While there, the Rockefeller Foundation tells us, “he won the King of Spain Prize for Journalism for a series of chronicles that exposed the corruption of the Sandinista Revolution in Nicaragua”. [254]
Two bodies are behind the King of Spain prizes. [255]
The first is the Spanish international news agency EFE, created in 1939 under the Franco dictatorship by the generalisimo’s interior minister Ramón Serrano Súñer, a neofalangist known for his pro-Nazi stance during World War II, when he called for Spanish troops to be sent to fight along with Hitler’s Wehrmacht on the Russian front. [256]
The second is the Spanish Agency for International Development Cooperation (AECID), whose goals include “the fostering of economic growth and contribution to the social, cultural, institutional and political progress in developing countries, specifically those with historical or cultural ties to Spain”. [257]

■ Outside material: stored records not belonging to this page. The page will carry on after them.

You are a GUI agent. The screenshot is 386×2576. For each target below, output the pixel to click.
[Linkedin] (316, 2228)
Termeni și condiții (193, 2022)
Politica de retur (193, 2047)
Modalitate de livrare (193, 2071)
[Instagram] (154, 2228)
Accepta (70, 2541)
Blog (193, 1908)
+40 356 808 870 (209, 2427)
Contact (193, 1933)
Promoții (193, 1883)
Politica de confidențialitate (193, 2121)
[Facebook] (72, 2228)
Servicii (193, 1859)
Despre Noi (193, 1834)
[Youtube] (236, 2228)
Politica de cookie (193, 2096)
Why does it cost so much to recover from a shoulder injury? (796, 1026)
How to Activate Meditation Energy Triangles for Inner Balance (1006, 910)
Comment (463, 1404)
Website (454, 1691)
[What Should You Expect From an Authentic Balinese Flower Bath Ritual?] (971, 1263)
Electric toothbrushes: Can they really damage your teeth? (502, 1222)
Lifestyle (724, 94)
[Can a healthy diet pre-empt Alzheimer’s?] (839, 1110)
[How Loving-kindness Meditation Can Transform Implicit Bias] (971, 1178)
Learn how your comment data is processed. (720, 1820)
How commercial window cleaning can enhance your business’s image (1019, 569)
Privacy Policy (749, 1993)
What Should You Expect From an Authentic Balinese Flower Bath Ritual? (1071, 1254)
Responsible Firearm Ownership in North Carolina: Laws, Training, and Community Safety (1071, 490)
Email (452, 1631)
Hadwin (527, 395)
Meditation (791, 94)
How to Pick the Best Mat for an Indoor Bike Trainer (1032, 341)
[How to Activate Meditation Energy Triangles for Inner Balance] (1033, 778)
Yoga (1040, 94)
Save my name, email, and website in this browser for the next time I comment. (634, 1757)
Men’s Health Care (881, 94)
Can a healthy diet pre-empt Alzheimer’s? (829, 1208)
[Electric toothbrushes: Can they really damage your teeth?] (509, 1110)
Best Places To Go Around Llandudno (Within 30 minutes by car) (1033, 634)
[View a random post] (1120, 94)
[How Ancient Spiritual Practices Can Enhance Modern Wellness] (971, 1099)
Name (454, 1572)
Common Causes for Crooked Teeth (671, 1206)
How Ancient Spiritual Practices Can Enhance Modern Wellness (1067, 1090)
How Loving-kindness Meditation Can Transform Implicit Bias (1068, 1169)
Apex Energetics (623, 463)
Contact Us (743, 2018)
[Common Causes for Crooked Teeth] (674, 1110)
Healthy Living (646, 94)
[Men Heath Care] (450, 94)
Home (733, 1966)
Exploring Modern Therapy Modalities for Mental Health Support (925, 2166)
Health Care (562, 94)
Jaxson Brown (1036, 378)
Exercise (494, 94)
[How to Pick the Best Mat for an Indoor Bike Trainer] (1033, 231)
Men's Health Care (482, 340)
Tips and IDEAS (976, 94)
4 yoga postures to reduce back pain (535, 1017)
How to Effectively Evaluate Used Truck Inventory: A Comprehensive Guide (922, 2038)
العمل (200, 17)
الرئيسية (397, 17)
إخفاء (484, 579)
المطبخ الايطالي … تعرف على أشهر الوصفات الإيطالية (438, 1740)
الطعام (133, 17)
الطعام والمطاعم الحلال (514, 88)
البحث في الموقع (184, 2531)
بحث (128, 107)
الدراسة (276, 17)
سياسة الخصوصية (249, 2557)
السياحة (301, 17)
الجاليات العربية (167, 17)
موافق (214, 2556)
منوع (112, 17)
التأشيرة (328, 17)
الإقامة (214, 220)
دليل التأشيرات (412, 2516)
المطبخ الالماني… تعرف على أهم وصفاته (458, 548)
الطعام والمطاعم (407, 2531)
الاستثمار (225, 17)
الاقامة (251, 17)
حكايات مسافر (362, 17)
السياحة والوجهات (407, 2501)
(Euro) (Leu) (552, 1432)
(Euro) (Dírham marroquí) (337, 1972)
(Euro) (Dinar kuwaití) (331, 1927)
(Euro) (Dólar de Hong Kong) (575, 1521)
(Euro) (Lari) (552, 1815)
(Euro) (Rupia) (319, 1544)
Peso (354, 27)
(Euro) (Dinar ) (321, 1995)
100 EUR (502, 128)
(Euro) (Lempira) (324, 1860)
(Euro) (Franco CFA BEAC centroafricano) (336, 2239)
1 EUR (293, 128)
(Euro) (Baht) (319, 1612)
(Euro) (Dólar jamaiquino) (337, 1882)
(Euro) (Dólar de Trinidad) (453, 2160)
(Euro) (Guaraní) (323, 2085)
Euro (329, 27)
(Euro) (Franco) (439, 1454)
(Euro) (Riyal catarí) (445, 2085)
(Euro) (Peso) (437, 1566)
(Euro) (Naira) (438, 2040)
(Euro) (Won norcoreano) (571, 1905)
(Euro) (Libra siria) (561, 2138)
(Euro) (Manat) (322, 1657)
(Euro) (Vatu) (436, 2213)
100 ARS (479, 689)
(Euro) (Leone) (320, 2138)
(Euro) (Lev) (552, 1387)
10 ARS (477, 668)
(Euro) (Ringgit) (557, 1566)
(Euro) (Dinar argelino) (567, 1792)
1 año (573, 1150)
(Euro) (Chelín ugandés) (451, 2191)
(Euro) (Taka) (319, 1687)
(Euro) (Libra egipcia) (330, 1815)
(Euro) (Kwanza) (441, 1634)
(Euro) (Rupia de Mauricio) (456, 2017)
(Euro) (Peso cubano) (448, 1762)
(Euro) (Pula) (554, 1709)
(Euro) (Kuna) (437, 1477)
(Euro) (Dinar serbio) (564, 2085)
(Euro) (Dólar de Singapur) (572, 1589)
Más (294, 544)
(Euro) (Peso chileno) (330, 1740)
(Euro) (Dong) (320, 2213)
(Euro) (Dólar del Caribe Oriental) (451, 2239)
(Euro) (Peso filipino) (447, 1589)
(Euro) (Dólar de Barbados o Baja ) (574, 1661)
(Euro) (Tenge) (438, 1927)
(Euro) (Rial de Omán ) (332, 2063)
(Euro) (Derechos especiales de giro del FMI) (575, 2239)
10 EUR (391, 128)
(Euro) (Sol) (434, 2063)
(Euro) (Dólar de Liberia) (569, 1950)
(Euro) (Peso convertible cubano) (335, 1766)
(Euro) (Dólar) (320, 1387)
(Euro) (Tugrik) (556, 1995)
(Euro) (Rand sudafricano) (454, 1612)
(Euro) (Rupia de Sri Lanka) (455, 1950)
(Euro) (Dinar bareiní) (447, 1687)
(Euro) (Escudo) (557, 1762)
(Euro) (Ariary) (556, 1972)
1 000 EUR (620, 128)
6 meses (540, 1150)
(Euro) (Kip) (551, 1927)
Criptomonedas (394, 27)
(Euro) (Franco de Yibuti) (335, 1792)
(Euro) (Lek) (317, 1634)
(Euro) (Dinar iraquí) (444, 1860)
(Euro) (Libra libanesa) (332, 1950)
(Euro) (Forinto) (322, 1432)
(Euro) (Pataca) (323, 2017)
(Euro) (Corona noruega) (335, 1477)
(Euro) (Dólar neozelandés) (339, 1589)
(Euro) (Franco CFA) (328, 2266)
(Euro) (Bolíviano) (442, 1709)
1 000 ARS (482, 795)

Intriguingly, AECID’s origins also lie with the Franco regime – it was founded in 1946 as the Institute of Hispanic Culture. [258]
Needless to say, Santos is very much a champion of that profitable global process known as “development”. [259]
“He was one of the initial promoters of the Sustainable Development Goals (SDGs) that became the world agenda in 2015 (he officially proposed them in the Rio+20 Summit in 2012)”, explains the Rockefeller Foundation. [260]
He was also co-founder of the Multidimensional Poverty Peer Network, whose aim seems to be not so much to tackle poverty as to measure it. [261]
This peculiar approach is shared by the World Bank, which says on its website: “The World Bank’s measure takes inspiration and guidance from other prominent global multidimensional measures, particularly the Multidimensional Poverty Index developed by the United Nations Development Programme and Oxford University”. [262]
Indeed, Santos’s MPPN is run by the Oxford Poverty and Human Development Initiative, “a research centre working on the multidimensional measurement of poverty and wellbeing”. [263][264]
This organisation makes it quite clear that its project is very much tied in with the UN’s 2030 Agenda for Sustainable Development and its Sustainable Development Goals, declaring that “the global MPI and many national MPIs have been designed to align closely with 17 SDGs”. [265]
The SDG categories are the basis of “impact” investment, which aims to commodify and profit from poverty, as well as from ill health, discrimination, environmental degradation and other identified problems in need of privately-financed “solutions”.
As I have explained, a leading figure behind the impact scam is “Sir” Ronald Cohen, the UK businessman notorious for bankrolling the neoliberal New Labour governments of Tony Blair and Santos’s fellow Rockefeller Foundation trustee Gordon Brown. [266]
With this in mind, along with Santos and Blair’s shared WEF grooming, it is not totally surprising that Santos was the leading Spanish-language publicist of Blair’s “Third Way” political approach – notably in El Tiempo. [267]
Santos, who has been dubbed “Blair’s man in Bogota”, co-founded and led the Social Party of National Unity (Party of the U) which seems to have been a Colombian version of New Labour. [268][269]
His advocacy of a merger of socialism and capitalism, “using markets where possible and state where necessary” is in the fine tradition of public-private corporatism pioneered by Benito Mussolini. [270]
And just as Blair is now primarily remembered by the British public as a war criminal, so there is a dark side to Santos’s past.
While he was Colombia’s minister of defence, the army under his command murdered thousands of innocent civilians, while pretending they were guerrillas.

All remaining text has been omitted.